--- Text provided ---
»»
Call My Bluff is a British panel game show based on the short-lived US version of the same name. It was originally hosted by Robin Ray and later, most notably, by Robert Robinson. Its most prominent panellist was Frank Muir.

Format
The game comprised two teams of three (a captain and two guests) who would compete to earn points by identifying the correct definitions of obscure words. The teams took turns to give three definitions, one true and two bluffs, while the other team attempted to determine which was correct. If the correct choice was made the team earned one point, if not, the bluffing team earned one point. Both teams took turns bluffing and determining definitions.

Examples of words used in the show, taken from a 1972 book published in connection with the it, include "queach", "strongle", "ablewhacket", "hickboo", "jargoon", "zurf", "morepork", and "jirble". "Queach", for instance, was defined as "a malicious caricature", "a cross between a quince and a peach" and "a mini-jungle of mixed vegetation". The first and second of those were bluffs.

The theme music for the show was Ciccolino by Norrie Paramor.

Broadcast history
Call My Bluff originally aired on BBC2 from 17 October 1965 to 22 December 1988. The original host was Robin Ray.

Robert Morley and Frank Muir captained the teams. Morley was later succeeded by Patrick Campbell, and Arthur Marshall took over upon Campbell's death. Various celebrities also stood in as team captains, including Kenneth Horne, Kenneth Williams and Alan Melville. The original series finished after Marshall's death, although a general change in the tone and atmosphere of broadcasting at the time may also have affected its temporary demise. The final host for this run was Robert Robinson.

The show was resurrected in 1996 after an eight-year rest (apart from one special edition on 16 April 1994 for BBC Two's thirtieth birthday, which still featured Robert Robinson, but this time with Joanna Lumley as a team captain opposite Frank Muir), now as a daytime series on BBC1. It began airing on 13 May 1996 with Alan Coren and Sandi Toksvig as the team captains and Bob Holness replacing Robinson as chairman.

In 2003, Toksvig was replaced by the journalist Rod Liddle, and newsreader Fiona Bruce took the chair. The series finished again on 18 June 2004.

Call My Bluff returned for a special during the BBC's 24 Hour Panel People in aid for Comic Relief 2011, with Alex Horne, Roisin Conaty, Russell Tovey, Tim Key, Sarah Cawood and David Walliams participating. The host was Angus Deayton.

Transmissions

BBC2

BBC1

Book
Call my Bluff by Frank Muir and Patrick Campbell, published by Eyre Methuen, London, 1972.
««
--- Given instruction 1 ---
List every obscure word that the Call My Bluff article names as an example used in the show.
The entries below have no connection to the Call My Bluff article.

--- Record extracts ---
»»
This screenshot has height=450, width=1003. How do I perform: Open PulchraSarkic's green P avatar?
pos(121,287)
««
»»
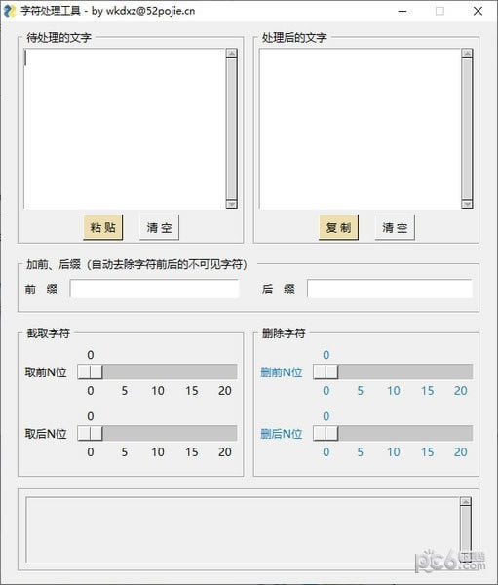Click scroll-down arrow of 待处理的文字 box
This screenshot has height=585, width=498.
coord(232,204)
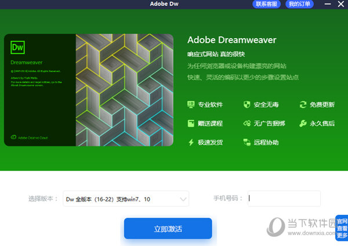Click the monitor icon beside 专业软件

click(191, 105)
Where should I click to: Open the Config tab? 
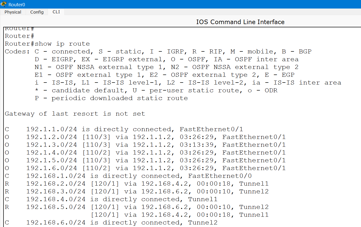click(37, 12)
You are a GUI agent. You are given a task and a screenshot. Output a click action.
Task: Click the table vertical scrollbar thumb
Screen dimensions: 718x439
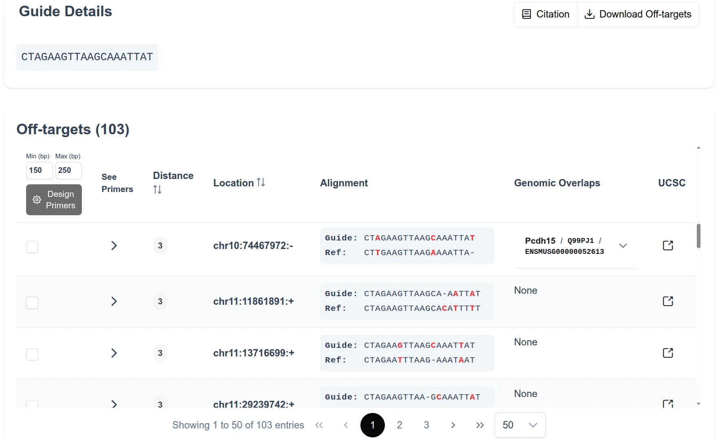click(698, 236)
««
--- Given instruction 2 ---
Show every line of the entries that contains the word "Open".

--- Written answer 1 ---
queach, strongle, ablewhacket, hickboo, jargoon, zurf, morepork, jirble

--- Written answer 2 ---
This screenshot has height=450, width=1003. How do I perform: Open PulchraSarkic's green P avatar?
Where should I click to: Open the Config tab? 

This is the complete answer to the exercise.